The national award honors colleges and universities that take proactive steps to support and engage with minority-owned businesses through supplier diversity offices, unique programs and leading initiatives.
Award recipients were selected by INSIGHT Into Diversity based on their efforts to engage and retain suppliers from underrepresented groups.
"Miami is committed to creating a diverse and inclusive culture in all facets of the university," President Gregory Crawford said. "We appreciate this recognition of our efforts to create a stronger university community by supporting women and minority-owned businesses. These businesses, and the work they do, are critical to how the university functions."
Miami spent about $6 million with diverse suppliers in fiscal year 2020, said Mark Taylor, the university’s chief procurement officer.
Chief procurement officer Mark Taylor (left) and Anthony James, interim vice president of institutional diversity and inclusion.
The Office of Strategic Procurement also reached an outsourced agreement with a diverse supplier based in Cincinnati focusing on specific categories to identify cost efficiencies. This represents about 20% of the university's $300 million-plus annual spend.
“At Miami University, supplier diversity means building a strong commitment to creating and maintaining a supply chain that ensures the inclusion of diverse groups in strategic sourcing and procurement plans, including women and minority-owned businesses,” Taylor said.
Last year, Miami awarded its furniture and furniture repair business to a diverse firm based in Cincinnati, Taylor noted. That particular business amounts to about $2.5 million annually.

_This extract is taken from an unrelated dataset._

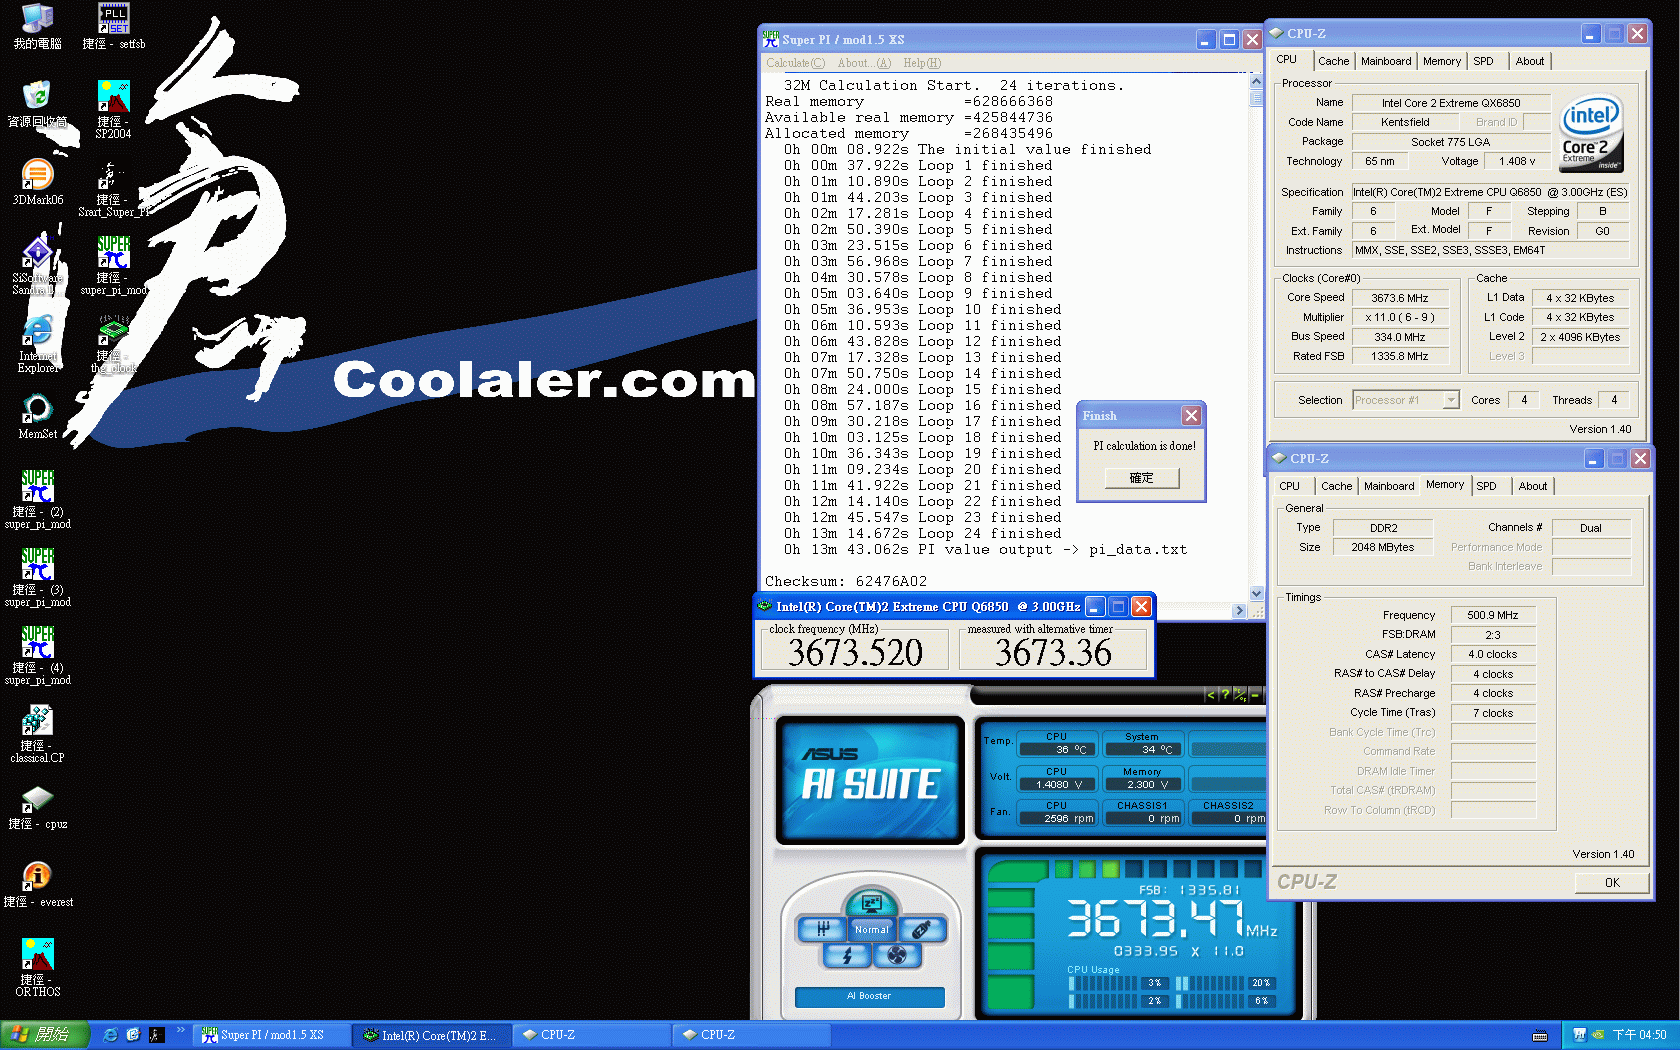Select Normal mode in AI Suite

pos(872,929)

Anthony James, interim vice president of institutional diversity and inclusion, said Miami officials are delighted to be recognized again by INSIGHT Into Diversity. Last fall, the university was awarded a 2020 Higher Education Excellence in Diversity (HEED) Award.

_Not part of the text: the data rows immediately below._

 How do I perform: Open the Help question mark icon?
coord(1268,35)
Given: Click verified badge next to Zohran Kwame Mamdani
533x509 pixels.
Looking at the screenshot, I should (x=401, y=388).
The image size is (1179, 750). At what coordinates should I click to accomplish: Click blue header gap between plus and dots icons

“This award — in conjunction with our previous HEED award — evidences our institution's full commitment to inclusive excellence practices, both internal to the institution and external to it,” he said. “Creating more pathways to support all business in our operations places us as leaders in the field for enacting equity focused practices.”
The award is named in honor of longtime advocate and economic development pioneer Jesse L. Moore for his leadership in promoting supplier diversity and the success of minority-owned businesses. Award recipients will be featured in the magazine’s April issue.